Electron Beam Crosslinking of Fluoroalkoxy, Methoxyethoxyethoxy, and Substituted Phenoxy Polyphosphazenes: Physical and Chemicla Characterization and Comparison to a Thermally Induced Free Radical Process and Ionic Complexation

摘要

Electron beam, thermal free radical, and cationic complexation mechanisms have been employed to investigate crosslinking in selected polyphosphazenes. In polyphosphazenes functionalized with o-allylphenol to facilitate free radicla crosslinking, maximum crosslink density was achieved after 10 min at 130deg C utilizing benzoyl peroxide as an initiator. Electron beam radiation was found to give an increased crosslink density with increased dose. The dose-crosslink density relationship observed for a aryloxyphosphazene terpolymer PPXP also was seen in poly[bis(2,2′-(methoxyethoxy)ethoxy)phosphazene] (MEEP). However, with two lots of a fluoroalkoxyphosphazene aninitial crosslink density was achieved at a lower electron beam exposure with no additional crosslink density observed with increasing dose. These measurements are observations of net crosslinking, which is the result of crosslinking processes balanced by chain scission processes. DSC revealed that neither thermal- nor electron beam-initiated crosslinking cause any significant change in the T_g of the polymer.

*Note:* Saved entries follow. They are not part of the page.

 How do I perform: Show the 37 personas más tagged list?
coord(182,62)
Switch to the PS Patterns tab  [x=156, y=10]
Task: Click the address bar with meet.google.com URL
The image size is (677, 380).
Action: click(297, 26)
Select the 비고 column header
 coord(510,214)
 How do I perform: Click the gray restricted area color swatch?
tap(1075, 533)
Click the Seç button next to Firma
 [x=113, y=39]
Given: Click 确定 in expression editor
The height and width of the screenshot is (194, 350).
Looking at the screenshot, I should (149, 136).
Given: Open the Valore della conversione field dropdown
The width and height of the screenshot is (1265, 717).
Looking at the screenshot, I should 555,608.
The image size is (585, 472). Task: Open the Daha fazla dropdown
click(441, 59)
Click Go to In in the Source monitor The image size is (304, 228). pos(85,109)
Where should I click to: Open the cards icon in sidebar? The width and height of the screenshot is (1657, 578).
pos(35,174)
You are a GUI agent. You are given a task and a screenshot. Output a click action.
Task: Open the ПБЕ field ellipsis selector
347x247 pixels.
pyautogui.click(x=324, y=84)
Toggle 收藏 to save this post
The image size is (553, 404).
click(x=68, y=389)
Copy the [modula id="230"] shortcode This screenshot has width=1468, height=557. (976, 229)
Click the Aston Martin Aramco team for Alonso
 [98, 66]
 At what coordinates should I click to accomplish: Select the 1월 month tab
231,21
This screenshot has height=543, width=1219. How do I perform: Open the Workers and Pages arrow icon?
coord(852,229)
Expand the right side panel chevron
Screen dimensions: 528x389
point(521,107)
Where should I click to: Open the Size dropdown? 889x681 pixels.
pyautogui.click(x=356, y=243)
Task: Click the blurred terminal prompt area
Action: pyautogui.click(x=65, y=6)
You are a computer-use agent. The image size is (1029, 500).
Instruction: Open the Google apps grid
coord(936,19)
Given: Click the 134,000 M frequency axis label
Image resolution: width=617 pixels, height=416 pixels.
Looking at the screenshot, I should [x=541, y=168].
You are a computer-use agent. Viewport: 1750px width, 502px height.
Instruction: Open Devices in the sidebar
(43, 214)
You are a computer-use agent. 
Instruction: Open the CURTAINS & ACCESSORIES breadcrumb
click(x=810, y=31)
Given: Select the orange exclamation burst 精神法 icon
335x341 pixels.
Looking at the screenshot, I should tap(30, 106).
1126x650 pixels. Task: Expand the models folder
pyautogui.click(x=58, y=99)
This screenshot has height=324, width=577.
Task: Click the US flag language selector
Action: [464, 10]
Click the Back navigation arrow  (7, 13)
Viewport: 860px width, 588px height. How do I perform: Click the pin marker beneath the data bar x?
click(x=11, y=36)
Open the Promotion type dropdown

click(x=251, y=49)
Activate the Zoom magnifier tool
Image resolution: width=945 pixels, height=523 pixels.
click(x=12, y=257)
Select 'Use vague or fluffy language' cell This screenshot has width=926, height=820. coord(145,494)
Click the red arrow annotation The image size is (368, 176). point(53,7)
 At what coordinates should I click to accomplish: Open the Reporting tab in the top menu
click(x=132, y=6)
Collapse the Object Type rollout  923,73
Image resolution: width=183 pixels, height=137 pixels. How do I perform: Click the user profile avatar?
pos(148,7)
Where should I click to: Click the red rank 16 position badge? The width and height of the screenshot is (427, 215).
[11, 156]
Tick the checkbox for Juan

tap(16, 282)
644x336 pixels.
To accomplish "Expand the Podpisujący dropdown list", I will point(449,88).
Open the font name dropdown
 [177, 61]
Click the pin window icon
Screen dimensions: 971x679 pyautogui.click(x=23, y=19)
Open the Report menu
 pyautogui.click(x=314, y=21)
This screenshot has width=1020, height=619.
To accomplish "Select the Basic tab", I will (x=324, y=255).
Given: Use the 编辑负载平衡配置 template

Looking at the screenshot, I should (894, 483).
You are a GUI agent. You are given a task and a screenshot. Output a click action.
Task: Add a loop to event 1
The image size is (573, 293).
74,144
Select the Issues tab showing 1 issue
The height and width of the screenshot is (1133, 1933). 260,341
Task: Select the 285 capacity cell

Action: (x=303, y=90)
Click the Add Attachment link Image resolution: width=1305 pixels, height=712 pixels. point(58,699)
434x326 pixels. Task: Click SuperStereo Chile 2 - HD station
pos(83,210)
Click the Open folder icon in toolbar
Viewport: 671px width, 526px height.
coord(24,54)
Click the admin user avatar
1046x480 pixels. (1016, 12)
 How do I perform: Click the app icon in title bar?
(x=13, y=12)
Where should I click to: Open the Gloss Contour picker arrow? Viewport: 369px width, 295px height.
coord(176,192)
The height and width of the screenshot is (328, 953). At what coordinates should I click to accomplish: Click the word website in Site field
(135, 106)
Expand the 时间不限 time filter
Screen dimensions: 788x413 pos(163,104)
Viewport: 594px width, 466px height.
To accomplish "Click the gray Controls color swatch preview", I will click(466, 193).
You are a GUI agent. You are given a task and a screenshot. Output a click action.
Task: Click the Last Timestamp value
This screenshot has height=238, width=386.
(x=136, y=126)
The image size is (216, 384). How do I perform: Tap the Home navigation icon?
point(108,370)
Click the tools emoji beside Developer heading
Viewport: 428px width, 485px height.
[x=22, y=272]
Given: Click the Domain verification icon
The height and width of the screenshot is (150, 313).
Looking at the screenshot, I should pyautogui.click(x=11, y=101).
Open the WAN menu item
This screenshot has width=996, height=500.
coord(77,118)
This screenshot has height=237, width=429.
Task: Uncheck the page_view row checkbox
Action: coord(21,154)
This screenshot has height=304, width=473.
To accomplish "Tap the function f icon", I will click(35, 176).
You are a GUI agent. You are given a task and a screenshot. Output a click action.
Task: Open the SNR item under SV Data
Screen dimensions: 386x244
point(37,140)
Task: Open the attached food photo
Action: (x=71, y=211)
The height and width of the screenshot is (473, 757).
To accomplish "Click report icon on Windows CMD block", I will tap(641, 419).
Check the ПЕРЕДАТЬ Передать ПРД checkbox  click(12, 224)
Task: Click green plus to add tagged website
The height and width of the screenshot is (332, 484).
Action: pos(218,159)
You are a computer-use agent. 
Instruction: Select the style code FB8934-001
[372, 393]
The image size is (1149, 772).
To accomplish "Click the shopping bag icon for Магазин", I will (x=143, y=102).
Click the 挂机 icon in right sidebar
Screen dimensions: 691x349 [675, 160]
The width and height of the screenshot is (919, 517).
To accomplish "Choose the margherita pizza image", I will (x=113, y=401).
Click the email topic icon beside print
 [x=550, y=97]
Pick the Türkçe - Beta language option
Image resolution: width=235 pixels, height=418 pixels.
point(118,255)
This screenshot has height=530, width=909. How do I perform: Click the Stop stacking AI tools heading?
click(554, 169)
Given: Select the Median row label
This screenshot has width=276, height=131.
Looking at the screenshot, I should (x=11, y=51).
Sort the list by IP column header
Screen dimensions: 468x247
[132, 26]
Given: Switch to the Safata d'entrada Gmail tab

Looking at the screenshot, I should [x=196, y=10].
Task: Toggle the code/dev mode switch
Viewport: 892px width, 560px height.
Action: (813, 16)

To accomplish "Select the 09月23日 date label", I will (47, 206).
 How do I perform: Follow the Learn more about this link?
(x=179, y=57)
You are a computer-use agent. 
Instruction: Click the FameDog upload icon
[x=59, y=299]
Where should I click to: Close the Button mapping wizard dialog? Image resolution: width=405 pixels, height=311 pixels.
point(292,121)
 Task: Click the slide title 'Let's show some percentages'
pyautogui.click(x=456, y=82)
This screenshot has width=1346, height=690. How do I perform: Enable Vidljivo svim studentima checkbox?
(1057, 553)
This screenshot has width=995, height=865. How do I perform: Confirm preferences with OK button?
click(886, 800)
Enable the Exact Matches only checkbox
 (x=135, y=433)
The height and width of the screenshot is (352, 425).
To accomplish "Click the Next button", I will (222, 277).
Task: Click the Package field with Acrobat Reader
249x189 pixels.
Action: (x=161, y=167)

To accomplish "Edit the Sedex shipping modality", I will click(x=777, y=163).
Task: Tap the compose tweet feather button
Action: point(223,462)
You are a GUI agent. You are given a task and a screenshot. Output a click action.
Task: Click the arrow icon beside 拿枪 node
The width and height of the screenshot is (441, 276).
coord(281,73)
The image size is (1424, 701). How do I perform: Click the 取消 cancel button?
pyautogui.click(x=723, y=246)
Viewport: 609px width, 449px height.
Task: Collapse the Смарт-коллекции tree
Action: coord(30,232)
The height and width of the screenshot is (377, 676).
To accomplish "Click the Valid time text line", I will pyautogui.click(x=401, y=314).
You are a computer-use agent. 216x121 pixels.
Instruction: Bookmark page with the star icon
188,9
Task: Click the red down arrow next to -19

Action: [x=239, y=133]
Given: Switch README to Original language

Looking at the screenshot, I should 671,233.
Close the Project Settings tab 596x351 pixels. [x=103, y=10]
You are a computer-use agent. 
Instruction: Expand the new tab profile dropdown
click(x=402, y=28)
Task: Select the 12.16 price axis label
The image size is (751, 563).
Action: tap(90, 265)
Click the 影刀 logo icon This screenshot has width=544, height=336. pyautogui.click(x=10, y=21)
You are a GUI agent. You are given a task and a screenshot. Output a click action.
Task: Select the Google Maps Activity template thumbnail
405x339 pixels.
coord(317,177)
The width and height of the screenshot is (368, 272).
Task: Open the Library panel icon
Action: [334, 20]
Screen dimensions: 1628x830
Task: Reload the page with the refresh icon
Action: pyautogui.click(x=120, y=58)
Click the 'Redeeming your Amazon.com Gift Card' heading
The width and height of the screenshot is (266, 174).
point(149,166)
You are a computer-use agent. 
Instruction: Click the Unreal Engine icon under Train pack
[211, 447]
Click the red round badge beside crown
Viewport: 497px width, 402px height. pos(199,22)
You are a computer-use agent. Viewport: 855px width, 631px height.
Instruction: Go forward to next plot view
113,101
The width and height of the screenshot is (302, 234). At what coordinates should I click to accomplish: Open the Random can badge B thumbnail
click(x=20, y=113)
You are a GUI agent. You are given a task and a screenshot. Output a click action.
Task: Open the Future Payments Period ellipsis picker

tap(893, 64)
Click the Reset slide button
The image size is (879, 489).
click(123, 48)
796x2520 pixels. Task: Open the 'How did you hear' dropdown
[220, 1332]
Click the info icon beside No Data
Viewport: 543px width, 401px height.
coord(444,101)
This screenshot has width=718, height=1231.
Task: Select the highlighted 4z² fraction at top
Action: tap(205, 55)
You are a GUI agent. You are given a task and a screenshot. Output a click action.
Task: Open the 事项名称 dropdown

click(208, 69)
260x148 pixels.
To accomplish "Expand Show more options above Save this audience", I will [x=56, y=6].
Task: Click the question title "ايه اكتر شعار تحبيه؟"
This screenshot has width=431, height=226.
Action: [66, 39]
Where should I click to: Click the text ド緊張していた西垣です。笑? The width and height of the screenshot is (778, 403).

Metal ion complexation with MEEP consistently gave T_g values that were higher than MEEP. The T_g values measured for both MEEP and the lithiumcomplexed MEEP were unaffected by electron beam irradiation. These data suggest the location of lithium complexation may be at the nitrogen lone electron pair on the backbone, representing a new mechanism of lithium complexation in phosphazenes.